* Records from a dataset *

+===+

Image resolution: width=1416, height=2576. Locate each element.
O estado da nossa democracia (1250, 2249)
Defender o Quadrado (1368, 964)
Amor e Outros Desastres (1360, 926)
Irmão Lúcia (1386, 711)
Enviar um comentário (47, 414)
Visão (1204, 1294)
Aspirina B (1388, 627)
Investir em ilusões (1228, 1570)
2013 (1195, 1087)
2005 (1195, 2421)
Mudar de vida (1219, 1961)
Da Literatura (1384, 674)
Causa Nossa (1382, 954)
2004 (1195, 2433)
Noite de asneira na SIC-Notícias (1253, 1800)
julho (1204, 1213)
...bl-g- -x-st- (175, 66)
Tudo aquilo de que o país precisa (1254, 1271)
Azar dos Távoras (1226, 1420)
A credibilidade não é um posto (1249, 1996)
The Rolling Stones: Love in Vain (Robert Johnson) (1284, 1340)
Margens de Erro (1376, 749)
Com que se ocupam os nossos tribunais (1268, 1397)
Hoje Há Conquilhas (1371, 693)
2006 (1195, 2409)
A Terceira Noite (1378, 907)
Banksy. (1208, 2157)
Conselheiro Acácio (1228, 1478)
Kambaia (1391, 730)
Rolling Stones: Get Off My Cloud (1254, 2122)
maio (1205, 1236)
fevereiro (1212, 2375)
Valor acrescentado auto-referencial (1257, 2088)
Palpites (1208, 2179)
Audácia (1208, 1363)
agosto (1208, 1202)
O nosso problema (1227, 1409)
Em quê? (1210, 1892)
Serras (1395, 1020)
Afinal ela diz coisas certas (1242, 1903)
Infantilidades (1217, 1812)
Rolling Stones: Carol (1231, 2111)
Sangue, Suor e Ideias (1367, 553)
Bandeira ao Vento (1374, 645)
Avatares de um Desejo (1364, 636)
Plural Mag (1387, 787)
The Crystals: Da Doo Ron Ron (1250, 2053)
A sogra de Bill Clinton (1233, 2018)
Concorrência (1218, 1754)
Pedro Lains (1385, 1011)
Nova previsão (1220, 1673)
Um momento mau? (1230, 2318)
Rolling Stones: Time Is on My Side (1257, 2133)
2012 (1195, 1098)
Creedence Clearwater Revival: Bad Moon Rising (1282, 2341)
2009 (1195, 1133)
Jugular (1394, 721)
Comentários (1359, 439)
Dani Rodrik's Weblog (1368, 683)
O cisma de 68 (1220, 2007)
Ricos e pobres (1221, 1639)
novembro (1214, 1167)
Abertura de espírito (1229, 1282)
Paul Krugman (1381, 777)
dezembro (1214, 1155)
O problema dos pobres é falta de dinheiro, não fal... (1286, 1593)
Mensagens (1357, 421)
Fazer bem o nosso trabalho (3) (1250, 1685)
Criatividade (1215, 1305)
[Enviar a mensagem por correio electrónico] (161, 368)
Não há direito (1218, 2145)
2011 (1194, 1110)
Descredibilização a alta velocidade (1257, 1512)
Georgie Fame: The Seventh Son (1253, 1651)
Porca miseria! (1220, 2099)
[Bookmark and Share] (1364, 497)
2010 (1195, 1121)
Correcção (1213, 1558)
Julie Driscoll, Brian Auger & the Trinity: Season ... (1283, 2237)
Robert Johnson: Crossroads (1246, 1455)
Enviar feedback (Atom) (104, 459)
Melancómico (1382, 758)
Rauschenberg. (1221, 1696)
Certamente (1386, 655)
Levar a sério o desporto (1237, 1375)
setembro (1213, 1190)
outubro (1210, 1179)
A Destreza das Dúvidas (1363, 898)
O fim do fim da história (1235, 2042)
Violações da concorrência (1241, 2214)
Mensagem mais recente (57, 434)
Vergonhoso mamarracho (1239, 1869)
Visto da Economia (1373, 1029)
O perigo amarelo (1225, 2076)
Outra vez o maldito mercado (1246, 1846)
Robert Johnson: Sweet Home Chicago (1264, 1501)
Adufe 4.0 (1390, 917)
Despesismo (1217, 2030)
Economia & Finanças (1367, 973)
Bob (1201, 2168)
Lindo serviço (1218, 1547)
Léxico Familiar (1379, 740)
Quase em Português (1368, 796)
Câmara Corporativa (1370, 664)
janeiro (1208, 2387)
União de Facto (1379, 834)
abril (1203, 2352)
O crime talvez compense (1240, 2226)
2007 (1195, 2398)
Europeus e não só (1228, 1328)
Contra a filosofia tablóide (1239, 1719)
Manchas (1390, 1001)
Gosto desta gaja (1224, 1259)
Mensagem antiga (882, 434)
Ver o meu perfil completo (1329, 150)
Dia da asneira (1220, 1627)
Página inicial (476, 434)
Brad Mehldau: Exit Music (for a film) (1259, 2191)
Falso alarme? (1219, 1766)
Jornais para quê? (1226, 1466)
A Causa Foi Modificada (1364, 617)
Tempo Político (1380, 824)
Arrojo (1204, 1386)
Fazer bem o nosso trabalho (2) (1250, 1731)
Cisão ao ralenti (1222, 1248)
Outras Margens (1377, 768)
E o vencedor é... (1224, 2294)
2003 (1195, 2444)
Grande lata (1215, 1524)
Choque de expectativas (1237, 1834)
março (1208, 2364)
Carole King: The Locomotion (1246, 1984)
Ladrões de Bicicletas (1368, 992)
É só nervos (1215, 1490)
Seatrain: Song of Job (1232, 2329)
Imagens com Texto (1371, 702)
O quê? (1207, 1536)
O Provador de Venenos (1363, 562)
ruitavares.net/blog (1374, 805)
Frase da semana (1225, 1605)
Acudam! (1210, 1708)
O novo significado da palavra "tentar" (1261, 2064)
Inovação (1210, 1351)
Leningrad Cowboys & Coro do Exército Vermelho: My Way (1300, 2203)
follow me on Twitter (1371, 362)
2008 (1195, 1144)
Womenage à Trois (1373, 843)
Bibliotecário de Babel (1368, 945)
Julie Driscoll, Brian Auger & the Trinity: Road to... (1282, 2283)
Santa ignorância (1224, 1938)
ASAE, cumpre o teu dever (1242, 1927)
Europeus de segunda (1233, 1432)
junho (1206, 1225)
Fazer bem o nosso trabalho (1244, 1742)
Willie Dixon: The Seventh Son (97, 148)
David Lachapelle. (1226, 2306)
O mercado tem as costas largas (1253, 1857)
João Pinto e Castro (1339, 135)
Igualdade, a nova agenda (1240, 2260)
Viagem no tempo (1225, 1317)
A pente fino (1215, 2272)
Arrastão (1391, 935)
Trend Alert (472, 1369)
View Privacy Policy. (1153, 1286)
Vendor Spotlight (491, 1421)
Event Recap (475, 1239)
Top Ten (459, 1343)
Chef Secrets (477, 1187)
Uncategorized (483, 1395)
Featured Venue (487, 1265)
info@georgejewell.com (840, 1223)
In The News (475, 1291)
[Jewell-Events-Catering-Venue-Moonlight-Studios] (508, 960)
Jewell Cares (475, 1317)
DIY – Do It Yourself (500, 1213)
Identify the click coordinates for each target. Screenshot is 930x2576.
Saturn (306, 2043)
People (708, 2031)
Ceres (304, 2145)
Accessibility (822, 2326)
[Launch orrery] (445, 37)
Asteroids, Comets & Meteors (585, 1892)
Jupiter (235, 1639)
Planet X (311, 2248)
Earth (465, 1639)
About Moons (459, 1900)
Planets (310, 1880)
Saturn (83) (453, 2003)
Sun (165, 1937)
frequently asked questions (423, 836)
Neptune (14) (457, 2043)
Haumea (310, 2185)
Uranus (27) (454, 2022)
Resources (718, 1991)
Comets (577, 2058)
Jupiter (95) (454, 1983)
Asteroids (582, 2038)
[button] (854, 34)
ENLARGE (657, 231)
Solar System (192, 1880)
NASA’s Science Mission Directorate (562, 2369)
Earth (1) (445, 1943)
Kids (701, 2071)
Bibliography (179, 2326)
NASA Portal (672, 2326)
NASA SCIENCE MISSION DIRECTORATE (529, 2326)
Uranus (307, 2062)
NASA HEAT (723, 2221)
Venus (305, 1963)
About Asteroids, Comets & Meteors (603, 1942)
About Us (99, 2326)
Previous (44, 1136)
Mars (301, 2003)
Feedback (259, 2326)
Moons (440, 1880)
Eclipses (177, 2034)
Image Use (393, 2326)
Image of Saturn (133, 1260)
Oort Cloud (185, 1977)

+===+

* Work order *
Determine the count of lines in the data above with the string "About" in them, and give that count alone.

* Solution for this problem *
3